Sabahattin Kudret Aksal: Daha çok halkın gündelik yaşayışını bireyin iç dünyasıyla bağlantılar kurarak yansıtmıştır. Hikâyelerini Gazoz Ağacı ve Yaralı Hayvan adlı yapıtlarında toplamıştır.
Millî ve Dinî Duyarlıkları Yansıtan Hikâye
- 1960’ların sonlarından itibaren modernizme karşı çıkış, yerlilik, akıl ötesi, şuuraltı, altıncı his. duygu, sezgi gibi kavramları öne alarak, modernizmin getirdiği teknoloji, bilimsellik, akılcılık kavramlarına karşı direnen, dinin ve geleneksel ahlakın ilkelerini reddetmeyen hatta yücelten bir hikâye tarzıdır.
- Bu hikâye tarzında yazalar çağdaş anlatım yöntemleri ve şiirli bir söylem kullanmışlardır.
- “Ben” anlatıcı önemsenmiş, geleneksel kaynaklara, yerli, mitolojik unsurlara, masal ve efsane motiflerine göndermeler yapılmıştır.
- Önemli Temsilcileri: 1940’a kadar millî duyarlıkta hikâye yazan yazarlar olarak Reşat Nuri Güntekin,Yakup Kadri, Halide Edip Adıvar ve Refik Halit Karay 1940’lı yıllarda şiirde adını duyursa da Necip Fazıl , din ve metafizik konularında başarılı hikâyeler yazmıştır. 1960’lı yıllardan itibaren ise bu hikâyenin temsilcileri Rasim Özdenören, Durali Yılmaz, Şevket Bulut, Mustafa Kutlu ve Hüseyin Su’dur.
Necip Fazıl Kısakürek: Dinî ve millî konularda yazdığı hikâyeleri “Hikâyelerim” adıyla kitaplaşmıştır.
Rasim Özdenören: İlk hikâyelerinde kendi seçimlerimiz dışında dayatılan sistemin birey üzerindeki etkilerini, varoşlara sıkışmış, değerlerinden koparılmış insanın acılarını, yalnızlığını işlemiştir. Hikâyelerini Hastalar ve Işıklar, Çözülme, Çok Sesli Bir Ölüm adlı yapıtlarında toplamıştır.

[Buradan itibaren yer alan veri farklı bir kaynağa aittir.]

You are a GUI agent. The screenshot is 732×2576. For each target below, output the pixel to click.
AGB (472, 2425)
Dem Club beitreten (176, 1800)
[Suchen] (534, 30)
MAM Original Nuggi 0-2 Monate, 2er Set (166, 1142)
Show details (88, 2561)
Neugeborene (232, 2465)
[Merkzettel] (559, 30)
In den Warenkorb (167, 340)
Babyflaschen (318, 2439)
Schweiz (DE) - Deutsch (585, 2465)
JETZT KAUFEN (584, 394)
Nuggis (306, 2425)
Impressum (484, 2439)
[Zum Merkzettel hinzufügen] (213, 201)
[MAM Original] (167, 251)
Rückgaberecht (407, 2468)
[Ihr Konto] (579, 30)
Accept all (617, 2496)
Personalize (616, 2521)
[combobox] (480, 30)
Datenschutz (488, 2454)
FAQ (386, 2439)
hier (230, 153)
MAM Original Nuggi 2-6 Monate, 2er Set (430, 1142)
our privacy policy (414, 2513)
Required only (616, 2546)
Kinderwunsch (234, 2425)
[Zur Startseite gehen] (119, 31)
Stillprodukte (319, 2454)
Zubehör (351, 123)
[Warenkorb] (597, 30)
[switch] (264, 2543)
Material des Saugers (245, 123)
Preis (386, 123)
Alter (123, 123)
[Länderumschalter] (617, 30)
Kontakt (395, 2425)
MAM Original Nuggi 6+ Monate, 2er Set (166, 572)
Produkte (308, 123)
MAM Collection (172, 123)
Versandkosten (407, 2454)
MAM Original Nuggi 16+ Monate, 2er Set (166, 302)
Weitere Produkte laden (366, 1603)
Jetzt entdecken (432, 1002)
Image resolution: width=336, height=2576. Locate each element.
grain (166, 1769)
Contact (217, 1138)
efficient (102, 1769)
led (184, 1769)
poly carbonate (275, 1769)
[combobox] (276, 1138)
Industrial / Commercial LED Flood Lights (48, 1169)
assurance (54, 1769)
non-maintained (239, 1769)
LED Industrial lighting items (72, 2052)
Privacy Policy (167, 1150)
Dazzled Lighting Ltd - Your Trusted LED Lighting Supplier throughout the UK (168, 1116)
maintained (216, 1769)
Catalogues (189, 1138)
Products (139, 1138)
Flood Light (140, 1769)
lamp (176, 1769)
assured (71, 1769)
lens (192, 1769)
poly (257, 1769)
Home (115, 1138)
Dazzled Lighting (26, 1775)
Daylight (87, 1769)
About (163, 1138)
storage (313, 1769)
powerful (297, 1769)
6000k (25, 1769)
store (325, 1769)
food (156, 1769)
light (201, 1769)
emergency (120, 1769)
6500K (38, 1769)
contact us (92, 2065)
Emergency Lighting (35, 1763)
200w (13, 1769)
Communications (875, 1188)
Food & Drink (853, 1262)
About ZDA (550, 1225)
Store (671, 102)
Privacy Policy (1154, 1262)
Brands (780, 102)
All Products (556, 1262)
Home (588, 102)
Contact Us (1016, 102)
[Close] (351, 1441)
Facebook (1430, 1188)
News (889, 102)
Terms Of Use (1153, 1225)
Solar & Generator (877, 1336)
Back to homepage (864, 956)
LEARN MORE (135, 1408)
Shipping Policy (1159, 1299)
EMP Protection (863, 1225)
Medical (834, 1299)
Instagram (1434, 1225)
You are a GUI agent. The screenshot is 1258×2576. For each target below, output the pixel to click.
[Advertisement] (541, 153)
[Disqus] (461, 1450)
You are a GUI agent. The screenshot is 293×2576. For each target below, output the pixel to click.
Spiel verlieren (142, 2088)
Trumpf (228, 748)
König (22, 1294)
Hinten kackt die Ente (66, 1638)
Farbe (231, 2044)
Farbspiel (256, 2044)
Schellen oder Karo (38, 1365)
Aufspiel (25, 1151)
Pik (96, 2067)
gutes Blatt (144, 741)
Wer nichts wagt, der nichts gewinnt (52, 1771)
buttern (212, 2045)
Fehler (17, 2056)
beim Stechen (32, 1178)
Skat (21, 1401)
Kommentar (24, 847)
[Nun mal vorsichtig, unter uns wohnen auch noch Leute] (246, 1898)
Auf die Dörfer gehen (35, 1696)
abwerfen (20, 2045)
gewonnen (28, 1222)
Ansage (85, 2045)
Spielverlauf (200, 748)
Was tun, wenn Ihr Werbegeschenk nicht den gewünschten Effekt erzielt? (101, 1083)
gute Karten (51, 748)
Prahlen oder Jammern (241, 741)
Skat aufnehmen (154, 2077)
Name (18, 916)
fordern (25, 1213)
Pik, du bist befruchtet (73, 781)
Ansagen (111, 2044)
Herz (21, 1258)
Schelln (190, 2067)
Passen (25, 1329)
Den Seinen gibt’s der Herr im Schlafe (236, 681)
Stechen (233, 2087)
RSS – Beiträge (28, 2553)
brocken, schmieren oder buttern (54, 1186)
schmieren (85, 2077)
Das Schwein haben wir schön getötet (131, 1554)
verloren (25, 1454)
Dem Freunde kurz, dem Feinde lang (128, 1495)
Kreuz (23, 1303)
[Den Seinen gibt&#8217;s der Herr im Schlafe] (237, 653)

Şevket Bulut: Anadolu insanının dingin hayatını ele aldığı hikâyelerinde folklor unsurlarına da geniş ölçüde yer vermiştir. Hikâyelerini Alkarası ve Sarı Arabalar‘da toplamıştır.
Mustafa Kutlu: Geçmişin bilgisini bugün için değerlendiren yazar, metinlerinde Doğu hikâyesinin yapı unsurları ile bazı malzemelerini son derece doğal bir biçimde kullanmaktadır. Hikâyelerini Ortadaki Adam, Gönül İşi, Yokuşa Akan Sular, Yoksulluk İçimizde, Uzun Hikâye gibi yapıtlarında toplamıştır.